← Back to context

Comment by webrobots

6 years ago

Dear customer,

This mail is a follow-up to the previous email we sent (on January 8th, 2020) on this topic. As a reminder, yesterday, we experienced an incident on a storage unit at our LU-BI1 datacenter, located in Luxembourg.

Despite the replication systems in place, and the combined efforts of our technical teams throughout the night, we were unable to reover the data that was lost on the impacted storage unit.

We sincerely apologize for the inconvenience that this situation has caused. This type of incident is extremely rare in the web hosting industry.

In the event that you have a backup of your data, we suggest that you to use it to recreate your server at a different datacenter.

To help you in this, we have provided you with a promo code that will give you one free month for an instance, so that you can create a new Simple Hosting instance in a different datacenter:

    XXX

Wow, for a company that boasts "no bullshit", only offering a month after destroying data and backups seems a little tone deaf

Edit: in fairness, I'm not sure how exactly you would quantify such a loss anyway...

  • It sounds like they didn’t have any backups at all but rather relied on a active-active replication link to a secondary storage.

    Edit: who knows it may be related to the HPE issue.

    https://www.bleepingcomputer.com/news/hardware/hp-warns-that...

    • What baffles me is that there seems to be no way for either the customer or a data-recovery company to flash a new firmware onto the drive after it has failed. Someone there wanted to spare the few millicents of copper trace for a JTAG port?!

      1 reply →

    • Hmm... I wonder what the "incident" was. If it involved something akin to an "rm -rf," then of course their replication link didn't protect them.

    • Perhaps they were depending on snapshotting and were not prepared for some kind of hardware failure taking out the entire storage system.

  • Reputable hosting providers typically don't try to quantify such a loss, but rather outright offer a credit/compensation that is very obviously generous (say, a year or even two of free service).

    Especially when a small set of your customerbase is affected, it won't cost you that much, and "overcompensating" like that means that virtually noone is going to criticize you for quantifying it wrong; instead, the public narrative will be centered around "well, shit happens, they did their best and generously compensated".

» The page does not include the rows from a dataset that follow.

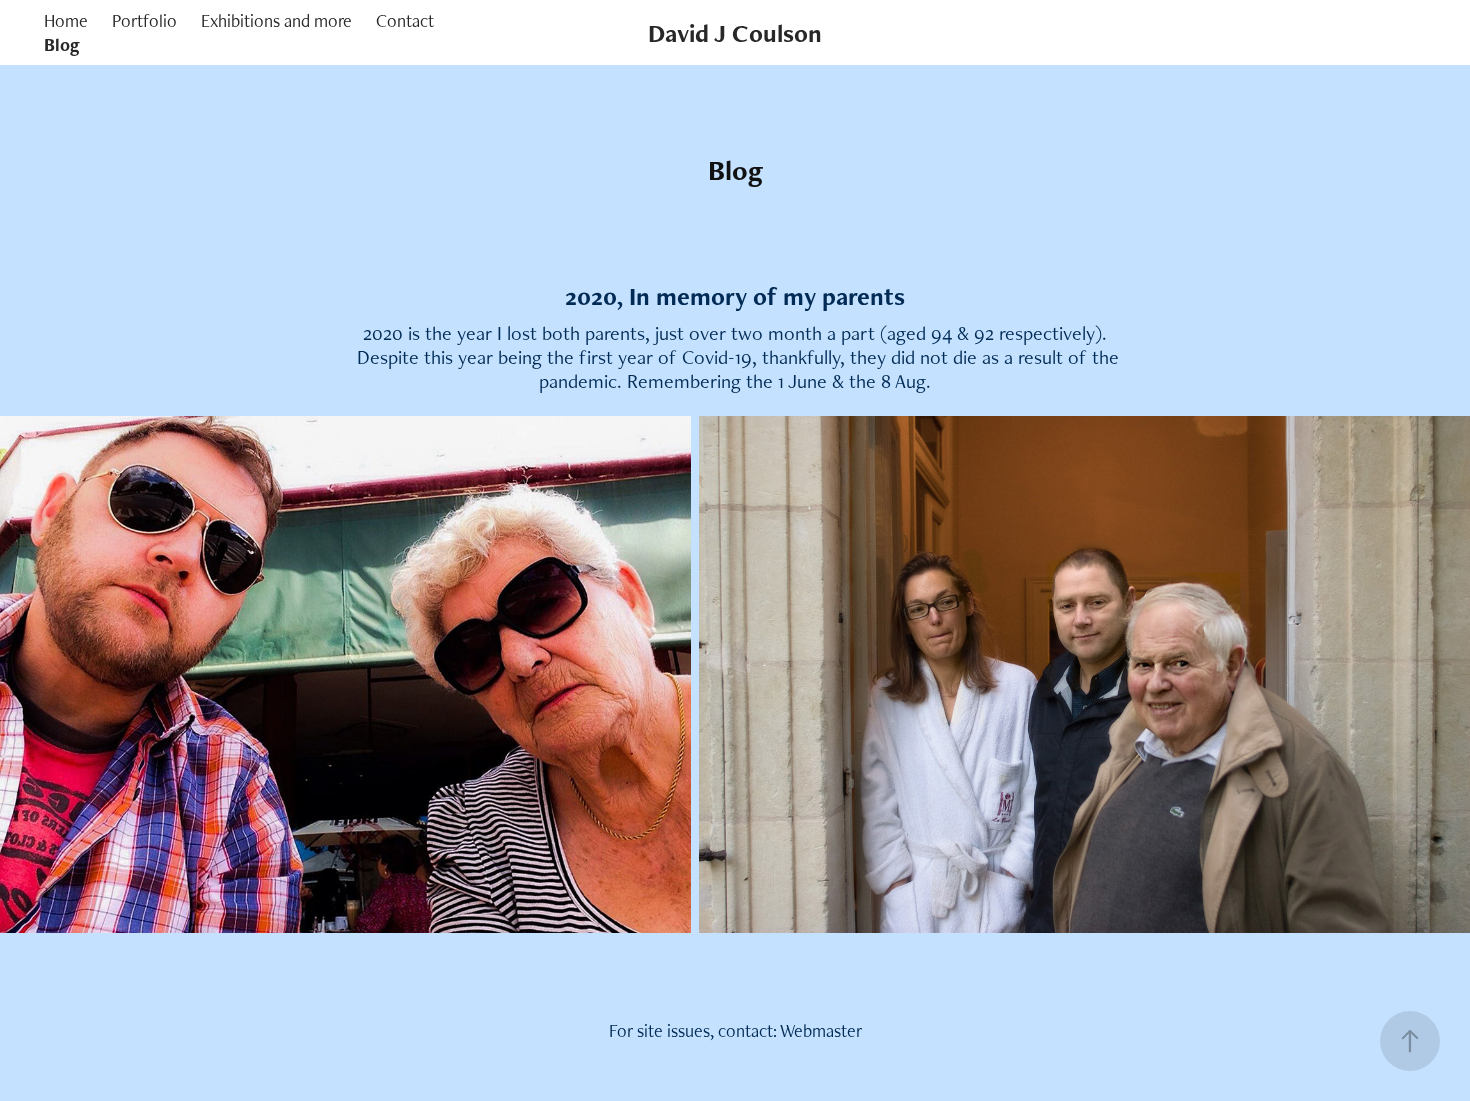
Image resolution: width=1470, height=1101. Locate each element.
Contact (405, 20)
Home (66, 20)
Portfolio (144, 20)
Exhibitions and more (276, 20)
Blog (62, 44)
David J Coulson (735, 33)
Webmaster (821, 1030)
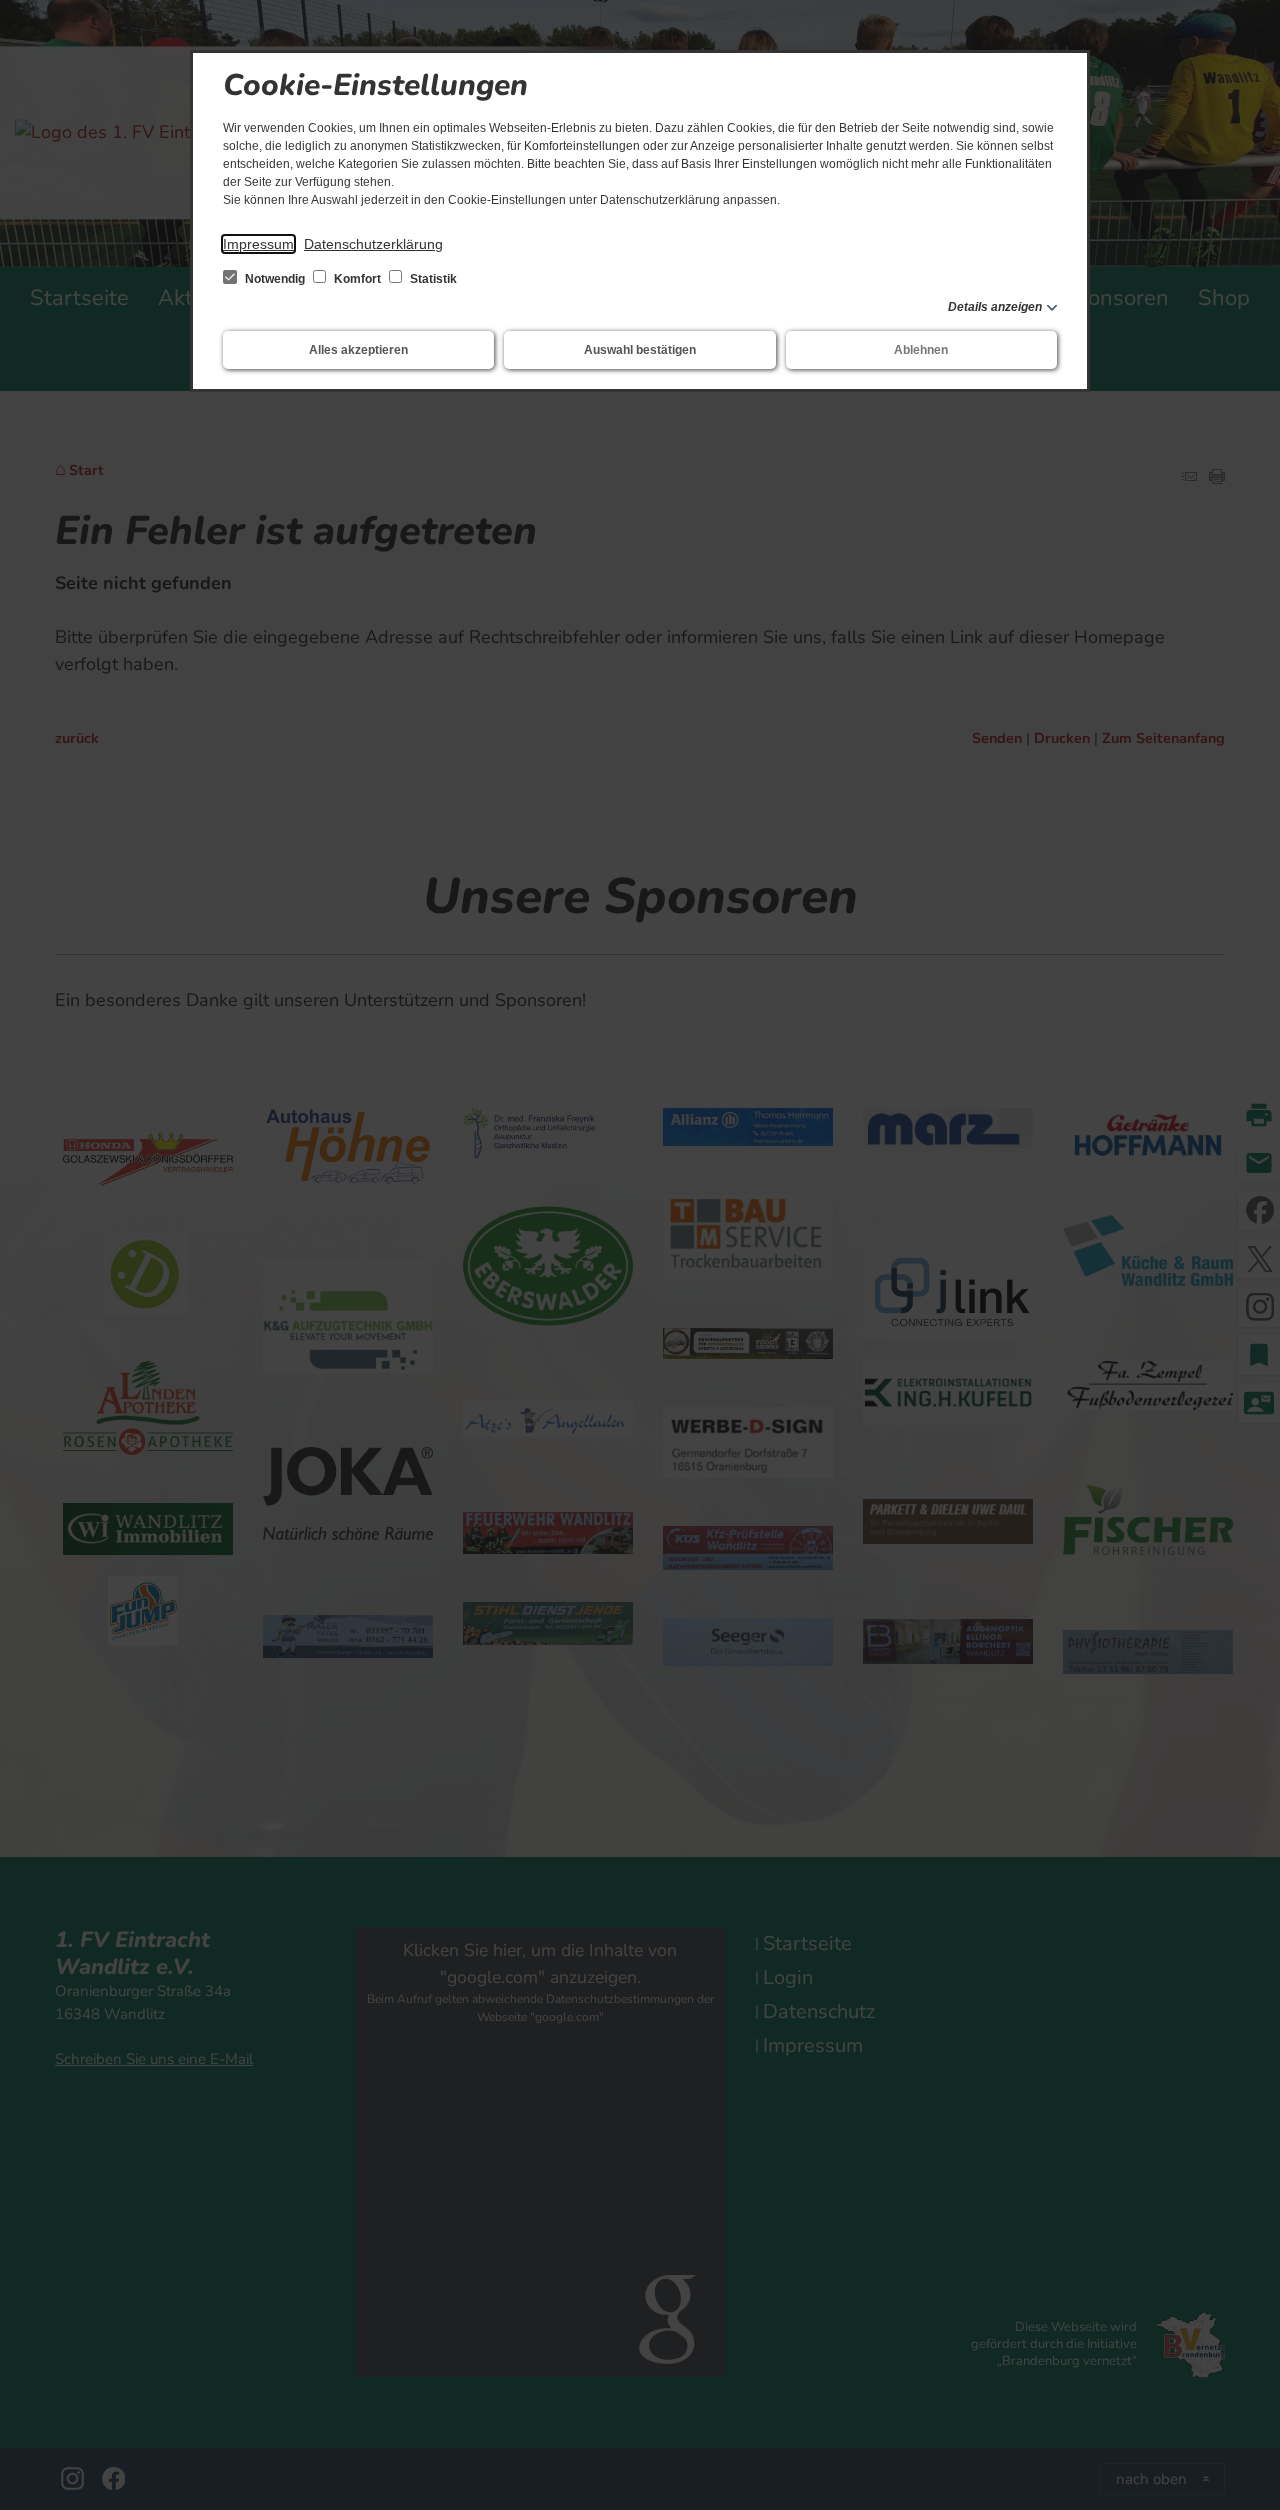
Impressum (258, 244)
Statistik (432, 279)
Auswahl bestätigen (640, 350)
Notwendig (275, 279)
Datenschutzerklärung (373, 244)
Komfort (357, 279)
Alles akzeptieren (358, 350)
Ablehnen (921, 350)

I could understand the incident (I would _at least_ start questioning myself about the quality of the service I'm paying), but IMHO this is not something that can be addressed with a casual e-mail that contains few lines of excuses and a "promo code" like it's everyday business. That's astonishing.

Worse than a bad incident there is only bad management of the following situation.

> This type of incident is extremely rare in the web hosting industry.

Why would they include that sentence? Are they trying to imply it is rare for them because it is rare for the industry? Are they saying they are not as good as the industry, so customers should move to other providers? Or are they trying to show they apply the same inattention to their customer communication as they apply to their data backup/recovery practices?

This kind of data loss should simply never happen. It’s one thing to say “it will take us up to 30 days to restore your data because our fast recovery options aren’t working and we have to bring up cold archives”, it’s entirely another to say “your data is gone, tough”.

  • I'm not sure why you've been downvoted for this. I thought the same.

    I read it as: "This type of incident is extremely rare in the web hosting industry, because apparently the overwhelming majority of our competitors aren't capable of fucking up as badly as we just did."

    Doesn't inspire confidence at all, IMO.

  • > Why would they include that sentence?

    They're a French company; it may be a non-native speaker not catching the implication.

    It's also possibly an editing error, e.g. they started writing something like, "these types of incidents are extremely rare and when they happen etc" and most of it was dropped without considering how that changed the implication.

  • I think they're referring to the "incident" that they experienced (on the storage unit in the datacenter), not the situation as a whole. The implication is meant to be that they prepared for many things, but not something as unlikely as this.

  • I think it was meant to say "nobody is infallible", these events are extremely rare, but they /will/ occur, even if you're a customer of the best and biggest players.

A promo code in exchange of your data loss. What a bargain!

  • “Please keep trusting us to host your data”

    • "...marginally more than rolling your own or another cloud provider."

      And to "trust marginally more" simply means:

          gandi_cost_per_month + P(gandi_fails_per_month) * cost_recovery
          < 
          alt_cost_per_month + P(alt_fails_per_month) * cost_recovery

> This type of incident is extremely rare in the web hosting industry.

I read this as "so maybe you should consider one of the other web hosting companies that doesn't have problems like this."

Interesting. The public status page says they’re still waiting for the recovery process to complete.

Is this a response from the company or are you putting it forth as an example response for how to handle this incident better? It’s unclear from your post.